#### TASK BRIEF:
Convert the rows below into a Markdown table with two columns, Row and Line, numbering each line in order and omitting blank lines.

begin

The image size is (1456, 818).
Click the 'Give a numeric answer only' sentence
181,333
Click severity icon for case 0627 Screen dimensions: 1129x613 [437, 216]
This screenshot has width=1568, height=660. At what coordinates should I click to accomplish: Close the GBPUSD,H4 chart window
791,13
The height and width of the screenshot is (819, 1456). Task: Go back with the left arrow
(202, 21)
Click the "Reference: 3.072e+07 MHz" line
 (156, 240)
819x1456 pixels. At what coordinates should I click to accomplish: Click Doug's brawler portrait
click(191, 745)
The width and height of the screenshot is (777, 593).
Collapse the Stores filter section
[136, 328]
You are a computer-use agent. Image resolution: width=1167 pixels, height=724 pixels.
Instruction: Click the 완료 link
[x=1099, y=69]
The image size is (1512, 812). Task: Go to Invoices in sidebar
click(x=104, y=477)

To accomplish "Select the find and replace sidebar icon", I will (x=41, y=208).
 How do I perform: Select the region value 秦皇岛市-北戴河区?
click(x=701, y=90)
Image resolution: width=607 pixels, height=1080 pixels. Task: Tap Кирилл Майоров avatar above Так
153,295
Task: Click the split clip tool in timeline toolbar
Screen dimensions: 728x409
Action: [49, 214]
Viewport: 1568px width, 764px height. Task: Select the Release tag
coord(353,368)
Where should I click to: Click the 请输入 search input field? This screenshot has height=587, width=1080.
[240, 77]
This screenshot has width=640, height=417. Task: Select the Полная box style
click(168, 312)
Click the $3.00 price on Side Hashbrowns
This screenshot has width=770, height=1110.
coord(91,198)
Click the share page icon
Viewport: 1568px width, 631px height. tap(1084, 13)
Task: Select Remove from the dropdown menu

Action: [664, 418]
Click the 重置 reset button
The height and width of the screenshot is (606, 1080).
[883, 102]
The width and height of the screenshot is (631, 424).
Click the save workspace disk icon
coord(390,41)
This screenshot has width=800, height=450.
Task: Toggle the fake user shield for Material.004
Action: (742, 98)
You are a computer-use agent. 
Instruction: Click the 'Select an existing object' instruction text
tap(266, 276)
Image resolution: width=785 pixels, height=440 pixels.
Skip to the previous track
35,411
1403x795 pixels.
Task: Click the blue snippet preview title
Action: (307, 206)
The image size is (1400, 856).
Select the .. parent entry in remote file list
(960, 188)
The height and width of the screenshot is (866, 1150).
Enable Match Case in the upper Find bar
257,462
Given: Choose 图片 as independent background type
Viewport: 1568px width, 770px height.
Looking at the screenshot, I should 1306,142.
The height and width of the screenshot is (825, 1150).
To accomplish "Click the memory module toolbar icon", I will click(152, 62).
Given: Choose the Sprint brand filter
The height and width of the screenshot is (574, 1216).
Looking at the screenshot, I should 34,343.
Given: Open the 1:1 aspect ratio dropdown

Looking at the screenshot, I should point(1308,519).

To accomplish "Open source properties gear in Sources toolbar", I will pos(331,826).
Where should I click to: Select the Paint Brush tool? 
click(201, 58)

end

#### EXERCISE OUTPUT:
| Row | Line |
|---|---|
| 1 | The image size is (1456, 818). |
| 2 | Click the 'Give a numeric answer only' sentence |
| 3 | 181,333 |
| 4 | Click severity icon for case 0627 Screen dimensions: 1129x613 [437, 216] |
| 5 | This screenshot has width=1568, height=660. At what coordinates should I click to accomplish: Close the GBPUSD,H4 chart window |
| 6 | 791,13 |
| 7 | The height and width of the screenshot is (819, 1456). Task: Go back with the left arrow |
| 8 | (202, 21) |
| 9 | Click the "Reference: 3.072e+07 MHz" line |
| 10 |  (156, 240) |
| 11 | 819x1456 pixels. At what coordinates should I click to accomplish: Click Doug's brawler portrait |
| 12 | click(191, 745) |
| 13 | The width and height of the screenshot is (777, 593). |
| 14 | Collapse the Stores filter section |
| 15 | [136, 328] |
| 16 | You are a computer-use agent. Image resolution: width=1167 pixels, height=724 pixels. |
| 17 | Instruction: Click the 완료 link |
| 18 | [x=1099, y=69] |
| 19 | The image size is (1512, 812). Task: Go to Invoices in sidebar |
| 20 | click(x=104, y=477) |
| 21 | To accomplish "Select the find and replace sidebar icon", I will (x=41, y=208). |
| 22 |  How do I perform: Select the region value 秦皇岛市-北戴河区? |
| 23 | click(x=701, y=90) |
| 24 | Image resolution: width=607 pixels, height=1080 pixels. Task: Tap Кирилл Майоров avatar above Так |
| 25 | 153,295 |
| 26 | Task: Click the split clip tool in timeline toolbar |
| 27 | Screen dimensions: 728x409 |
| 28 | Action: [49, 214] |
| 29 | Viewport: 1568px width, 764px height. Task: Select the Release tag |
| 30 | coord(353,368) |
| 31 | Where should I click to: Click the 请输入 search input field? This screenshot has height=587, width=1080. |
| 32 | [240, 77] |
| 33 | This screenshot has width=640, height=417. Task: Select the Полная box style |
| 34 | click(168, 312) |
| 35 | Click the $3.00 price on Side Hashbrowns |
| 36 | This screenshot has width=770, height=1110. |
| 37 | coord(91,198) |
| 38 | Click the share page icon |
| 39 | Viewport: 1568px width, 631px height. tap(1084, 13) |
| 40 | Task: Select Remove from the dropdown menu |
| 41 | Action: [664, 418] |
| 42 | Click the 重置 reset button |
| 43 | The height and width of the screenshot is (606, 1080). |
| 44 | [883, 102] |
| 45 | The width and height of the screenshot is (631, 424). |
| 46 | Click the save workspace disk icon |
| 47 | coord(390,41) |
| 48 | This screenshot has width=800, height=450. |
| 49 | Task: Toggle the fake user shield for Material.004 |
| 50 | Action: (742, 98) |
| 51 | You are a computer-use agent.  |
| 52 | Instruction: Click the 'Select an existing object' instruction text |
| 53 | tap(266, 276) |
| 54 | Image resolution: width=785 pixels, height=440 pixels. |
| 55 | Skip to the previous track |
| 56 | 35,411 |
| 57 | 1403x795 pixels. |
| 58 | Task: Click the blue snippet preview title |
| 59 | Action: (307, 206) |
| 60 | The image size is (1400, 856). |
| 61 | Select the .. parent entry in remote file list |
| 62 | (960, 188) |
| 63 | The height and width of the screenshot is (866, 1150). |
| 64 | Enable Match Case in the upper Find bar |
| 65 | 257,462 |
| 66 | Given: Choose 图片 as independent background type |
| 67 | Viewport: 1568px width, 770px height. |
| 68 | Looking at the screenshot, I should 1306,142. |
| 69 | The height and width of the screenshot is (825, 1150). |
| 70 | To accomplish "Click the memory module toolbar icon", I will click(152, 62). |
| 71 | Given: Choose the Sprint brand filter |
| 72 | The height and width of the screenshot is (574, 1216). |
| 73 | Looking at the screenshot, I should 34,343. |
| 74 | Given: Open the 1:1 aspect ratio dropdown |
| 75 | Looking at the screenshot, I should point(1308,519). |
| 76 | To accomplish "Open source properties gear in Sources toolbar", I will pos(331,826). |
| 77 | Where should I click to: Select the Paint Brush tool?  |
| 78 | click(201, 58) |